- _Task objective_
Check every line of the entries for "text", and copy the lines that hold it.

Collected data
⁂

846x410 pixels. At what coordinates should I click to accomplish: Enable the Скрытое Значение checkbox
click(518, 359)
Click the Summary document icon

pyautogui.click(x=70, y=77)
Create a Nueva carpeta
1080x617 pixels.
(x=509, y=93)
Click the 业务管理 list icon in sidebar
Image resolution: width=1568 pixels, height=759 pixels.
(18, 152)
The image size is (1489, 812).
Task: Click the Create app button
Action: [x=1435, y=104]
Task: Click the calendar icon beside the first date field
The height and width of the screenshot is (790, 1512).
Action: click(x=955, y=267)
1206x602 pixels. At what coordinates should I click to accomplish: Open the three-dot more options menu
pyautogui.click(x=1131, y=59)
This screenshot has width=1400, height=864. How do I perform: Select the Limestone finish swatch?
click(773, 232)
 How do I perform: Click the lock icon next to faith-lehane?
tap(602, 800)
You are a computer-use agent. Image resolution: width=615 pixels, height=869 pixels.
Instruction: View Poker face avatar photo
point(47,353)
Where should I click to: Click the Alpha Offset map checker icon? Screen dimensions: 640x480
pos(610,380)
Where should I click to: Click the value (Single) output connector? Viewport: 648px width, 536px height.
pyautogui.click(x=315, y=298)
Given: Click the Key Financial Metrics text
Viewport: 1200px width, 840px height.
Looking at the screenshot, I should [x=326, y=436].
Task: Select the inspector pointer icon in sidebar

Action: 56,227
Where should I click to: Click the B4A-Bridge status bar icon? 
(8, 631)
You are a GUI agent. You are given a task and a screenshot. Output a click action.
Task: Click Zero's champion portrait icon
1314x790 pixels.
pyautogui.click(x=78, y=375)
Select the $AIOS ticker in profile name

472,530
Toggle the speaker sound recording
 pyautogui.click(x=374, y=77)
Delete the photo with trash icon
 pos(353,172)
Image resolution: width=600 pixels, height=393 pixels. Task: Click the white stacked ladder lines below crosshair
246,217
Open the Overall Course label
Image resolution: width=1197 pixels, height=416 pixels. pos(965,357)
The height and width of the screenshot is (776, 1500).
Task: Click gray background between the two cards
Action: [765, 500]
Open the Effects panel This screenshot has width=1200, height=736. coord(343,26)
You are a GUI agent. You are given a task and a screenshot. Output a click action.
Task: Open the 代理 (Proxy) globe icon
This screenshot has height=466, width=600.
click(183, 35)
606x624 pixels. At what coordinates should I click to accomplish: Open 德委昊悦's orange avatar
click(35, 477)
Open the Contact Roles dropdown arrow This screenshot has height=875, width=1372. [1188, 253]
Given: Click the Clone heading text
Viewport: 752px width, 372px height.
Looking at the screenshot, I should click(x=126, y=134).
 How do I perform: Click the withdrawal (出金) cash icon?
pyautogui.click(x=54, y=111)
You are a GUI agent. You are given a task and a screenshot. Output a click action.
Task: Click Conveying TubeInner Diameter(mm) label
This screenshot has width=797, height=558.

⁂

- _Exercise response_
Given: Click the Key Financial Metrics text
Given: Click the Clone heading text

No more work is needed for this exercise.